La lutte contre la corruption à Madagascar, franchit une nouvelle étape avec la première réunion du Comité de pilotage de la Stratégie nationale de lutte contre la corruption, tenue à Mahazoarivo hier, sous la férule du Premier ministre Herintsalama Rajaonarivelo et du président du Comité pour la sauvegarde de l’intégrité (CSI), Jean-Louis Andriamifidy, durant laquelle la Stratégie nationale de la lutte contre la corruption (SNLCC 2025-2030), a été passée en revue.

Ferme et sans équivo­que, le Premier ministre a affirmé la volonté de l’Etat de rompre définitivement avec la culture de l’impunité. « La loi sera appliquée à l’encontre de toute personne qui la transgresse. La culture de l’impunité prend fin ici, y compris pour les membres du gouvernement », a-t-il déclaré, donnant le ton d’un mode de gouvernance responsable et redevable.
Au-delà des textes et des discours, le chef du Gouver­nement a insisté sur la né­cessité d’un changement profond des comportements, notamment au sein de l’administration publi­que. Les agents de l’Etat et les dirigeants devraient être des modèles d’intégrité et de probité, condition essentielle pour garantir aux citoyens la jouissance pleine de leurs droits fondamentaux.
«La réforme n’est pas un discours, mais une action et un changement de comportements quotidiens», a-t-il rappelé, évoquant les valeurs de fihavanana, de respect mutuel et de solidarité.

Dispositif de pilotage
La stratégie anticorruption 2025-2030 se distingue par la mise en place d’un dispositif de pilotage structuré, assorti de mécanismes d’évaluation continue et de mesures de réajustement en cas de dysfonctionnement. Le Comité de pilotage, co­pré­sidé par le Premier mi­nistre et le président du
CSI, inclut plusieurs membres du gouvernement, dont la ministre d’Etat chargée
de la Refondation auprès de la République, Hanitra Razafimanantsoa, la ministre de la Justice, Fanirisoa Ernaivo, et le ministre de l’Aménagement du territoire, Lylison de René, ainsi que des responsables clés des institutions concernées.
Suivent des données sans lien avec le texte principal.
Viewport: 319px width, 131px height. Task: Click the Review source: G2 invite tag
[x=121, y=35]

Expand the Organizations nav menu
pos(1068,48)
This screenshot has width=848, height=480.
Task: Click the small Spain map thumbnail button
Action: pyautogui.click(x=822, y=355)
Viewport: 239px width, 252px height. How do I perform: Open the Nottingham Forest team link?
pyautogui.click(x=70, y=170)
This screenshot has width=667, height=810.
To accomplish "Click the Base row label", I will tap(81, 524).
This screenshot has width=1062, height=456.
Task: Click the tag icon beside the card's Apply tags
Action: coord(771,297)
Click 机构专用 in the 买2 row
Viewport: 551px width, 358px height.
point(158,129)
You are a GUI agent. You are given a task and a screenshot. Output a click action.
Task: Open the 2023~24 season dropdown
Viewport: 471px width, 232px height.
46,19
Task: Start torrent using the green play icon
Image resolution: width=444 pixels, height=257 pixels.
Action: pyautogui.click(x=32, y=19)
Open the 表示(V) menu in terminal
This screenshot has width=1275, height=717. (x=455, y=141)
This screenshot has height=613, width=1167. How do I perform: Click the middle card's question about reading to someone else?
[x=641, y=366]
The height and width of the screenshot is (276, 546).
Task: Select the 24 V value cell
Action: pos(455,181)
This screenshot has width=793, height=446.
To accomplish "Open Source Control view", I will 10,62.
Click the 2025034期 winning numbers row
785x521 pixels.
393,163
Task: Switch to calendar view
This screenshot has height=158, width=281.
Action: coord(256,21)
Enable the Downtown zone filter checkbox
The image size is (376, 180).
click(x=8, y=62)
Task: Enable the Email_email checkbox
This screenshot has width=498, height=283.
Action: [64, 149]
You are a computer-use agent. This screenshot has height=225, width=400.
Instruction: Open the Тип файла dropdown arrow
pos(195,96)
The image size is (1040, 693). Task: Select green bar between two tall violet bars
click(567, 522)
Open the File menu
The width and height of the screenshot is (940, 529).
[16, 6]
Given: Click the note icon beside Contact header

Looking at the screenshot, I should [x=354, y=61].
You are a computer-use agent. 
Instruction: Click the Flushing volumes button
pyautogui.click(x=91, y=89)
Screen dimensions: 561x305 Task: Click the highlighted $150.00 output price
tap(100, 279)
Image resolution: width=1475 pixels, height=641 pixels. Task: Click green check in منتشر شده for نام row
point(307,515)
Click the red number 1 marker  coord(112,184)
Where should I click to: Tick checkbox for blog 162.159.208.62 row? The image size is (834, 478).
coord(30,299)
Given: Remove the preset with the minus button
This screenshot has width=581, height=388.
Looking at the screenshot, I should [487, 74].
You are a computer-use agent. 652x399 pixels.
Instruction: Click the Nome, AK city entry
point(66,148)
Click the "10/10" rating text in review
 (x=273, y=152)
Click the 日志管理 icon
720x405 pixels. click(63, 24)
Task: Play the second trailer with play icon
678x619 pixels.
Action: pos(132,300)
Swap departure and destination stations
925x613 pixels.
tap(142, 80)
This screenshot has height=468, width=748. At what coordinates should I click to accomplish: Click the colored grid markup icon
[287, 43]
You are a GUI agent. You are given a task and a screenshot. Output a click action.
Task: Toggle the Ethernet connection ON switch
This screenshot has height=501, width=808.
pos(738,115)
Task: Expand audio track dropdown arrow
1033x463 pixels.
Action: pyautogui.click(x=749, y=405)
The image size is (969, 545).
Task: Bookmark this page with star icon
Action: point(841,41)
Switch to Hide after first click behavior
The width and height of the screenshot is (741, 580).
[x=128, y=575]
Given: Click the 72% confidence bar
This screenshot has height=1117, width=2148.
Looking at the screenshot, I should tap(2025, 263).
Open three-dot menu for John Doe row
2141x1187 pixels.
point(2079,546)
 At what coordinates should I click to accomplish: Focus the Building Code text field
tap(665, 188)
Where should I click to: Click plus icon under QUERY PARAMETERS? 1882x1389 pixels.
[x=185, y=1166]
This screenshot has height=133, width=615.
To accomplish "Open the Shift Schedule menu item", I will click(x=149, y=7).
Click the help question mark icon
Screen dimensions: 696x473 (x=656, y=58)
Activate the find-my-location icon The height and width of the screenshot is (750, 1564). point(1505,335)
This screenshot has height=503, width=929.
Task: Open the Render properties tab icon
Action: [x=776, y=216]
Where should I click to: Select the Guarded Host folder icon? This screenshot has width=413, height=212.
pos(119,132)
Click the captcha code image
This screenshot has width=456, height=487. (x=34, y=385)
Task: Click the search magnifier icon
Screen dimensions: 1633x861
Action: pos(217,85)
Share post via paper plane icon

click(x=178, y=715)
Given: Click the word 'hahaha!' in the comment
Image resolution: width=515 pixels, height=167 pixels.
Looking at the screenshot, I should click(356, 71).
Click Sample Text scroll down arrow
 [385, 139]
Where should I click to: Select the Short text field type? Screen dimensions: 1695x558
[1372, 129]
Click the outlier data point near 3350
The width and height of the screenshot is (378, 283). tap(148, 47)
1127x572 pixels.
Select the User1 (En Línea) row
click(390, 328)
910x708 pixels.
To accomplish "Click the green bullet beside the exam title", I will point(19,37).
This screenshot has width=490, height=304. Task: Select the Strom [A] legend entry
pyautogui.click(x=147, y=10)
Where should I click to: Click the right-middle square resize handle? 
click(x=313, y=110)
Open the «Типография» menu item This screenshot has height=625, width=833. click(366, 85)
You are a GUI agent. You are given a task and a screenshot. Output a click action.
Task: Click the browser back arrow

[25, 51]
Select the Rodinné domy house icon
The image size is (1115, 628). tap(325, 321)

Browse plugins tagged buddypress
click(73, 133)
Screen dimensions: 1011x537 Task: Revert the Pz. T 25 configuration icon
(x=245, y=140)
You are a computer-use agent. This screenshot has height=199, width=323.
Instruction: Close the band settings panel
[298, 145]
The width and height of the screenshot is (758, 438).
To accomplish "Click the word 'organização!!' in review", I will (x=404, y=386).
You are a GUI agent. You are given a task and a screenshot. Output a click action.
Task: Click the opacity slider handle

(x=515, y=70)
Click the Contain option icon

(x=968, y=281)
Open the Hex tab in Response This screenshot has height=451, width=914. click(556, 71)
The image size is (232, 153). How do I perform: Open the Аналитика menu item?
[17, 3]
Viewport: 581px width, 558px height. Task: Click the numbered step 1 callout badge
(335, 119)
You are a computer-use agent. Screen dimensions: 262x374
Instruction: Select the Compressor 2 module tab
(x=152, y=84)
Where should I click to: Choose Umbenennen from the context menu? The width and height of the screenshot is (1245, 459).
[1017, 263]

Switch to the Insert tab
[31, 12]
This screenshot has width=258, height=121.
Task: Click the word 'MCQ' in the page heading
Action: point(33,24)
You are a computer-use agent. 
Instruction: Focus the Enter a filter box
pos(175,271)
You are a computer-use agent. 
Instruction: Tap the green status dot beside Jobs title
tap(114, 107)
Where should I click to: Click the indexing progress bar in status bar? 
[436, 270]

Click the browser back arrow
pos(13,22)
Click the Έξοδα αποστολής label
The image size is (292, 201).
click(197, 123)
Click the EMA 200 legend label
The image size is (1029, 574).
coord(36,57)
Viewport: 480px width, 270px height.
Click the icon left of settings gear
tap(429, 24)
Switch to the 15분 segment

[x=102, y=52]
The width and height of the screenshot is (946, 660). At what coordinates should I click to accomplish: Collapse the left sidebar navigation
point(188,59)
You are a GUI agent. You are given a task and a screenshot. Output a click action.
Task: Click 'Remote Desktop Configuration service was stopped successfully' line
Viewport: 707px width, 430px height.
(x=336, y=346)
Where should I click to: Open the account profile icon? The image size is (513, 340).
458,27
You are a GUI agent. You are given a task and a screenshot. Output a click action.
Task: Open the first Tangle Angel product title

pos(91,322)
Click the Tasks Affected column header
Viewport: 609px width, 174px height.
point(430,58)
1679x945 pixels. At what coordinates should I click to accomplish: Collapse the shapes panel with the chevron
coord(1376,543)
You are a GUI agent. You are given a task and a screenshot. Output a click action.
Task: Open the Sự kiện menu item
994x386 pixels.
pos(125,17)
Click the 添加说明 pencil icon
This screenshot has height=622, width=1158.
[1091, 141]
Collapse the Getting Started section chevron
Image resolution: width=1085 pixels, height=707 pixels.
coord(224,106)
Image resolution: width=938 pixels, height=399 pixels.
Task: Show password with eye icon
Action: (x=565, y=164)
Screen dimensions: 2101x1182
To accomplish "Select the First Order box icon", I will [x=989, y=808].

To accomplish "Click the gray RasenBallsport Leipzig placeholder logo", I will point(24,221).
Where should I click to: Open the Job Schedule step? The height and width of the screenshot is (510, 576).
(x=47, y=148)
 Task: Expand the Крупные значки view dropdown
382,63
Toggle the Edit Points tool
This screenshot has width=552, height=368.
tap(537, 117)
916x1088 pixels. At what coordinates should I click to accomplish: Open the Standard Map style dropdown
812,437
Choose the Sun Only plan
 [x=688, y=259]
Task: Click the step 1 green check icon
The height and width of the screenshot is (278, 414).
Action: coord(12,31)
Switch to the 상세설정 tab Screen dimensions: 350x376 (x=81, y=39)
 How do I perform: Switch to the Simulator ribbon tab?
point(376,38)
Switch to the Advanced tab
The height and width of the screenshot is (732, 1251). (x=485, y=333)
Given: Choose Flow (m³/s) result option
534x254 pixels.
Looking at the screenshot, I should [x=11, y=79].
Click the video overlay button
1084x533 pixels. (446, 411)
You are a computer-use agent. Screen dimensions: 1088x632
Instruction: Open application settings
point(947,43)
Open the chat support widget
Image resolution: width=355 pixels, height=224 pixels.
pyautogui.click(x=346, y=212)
A travers cette nouvelle démarche, l’exécutif affiche sa volonté de faire de la bonne gouvernance un pilier central de la refondation de l’Etat. Le défi reste désormais la transformation des engagements politiques en résultats concrets, afin de restaurer la confiance des citoyens et de bâtir un Etat intègre, au service du développement et du bien-être collectif.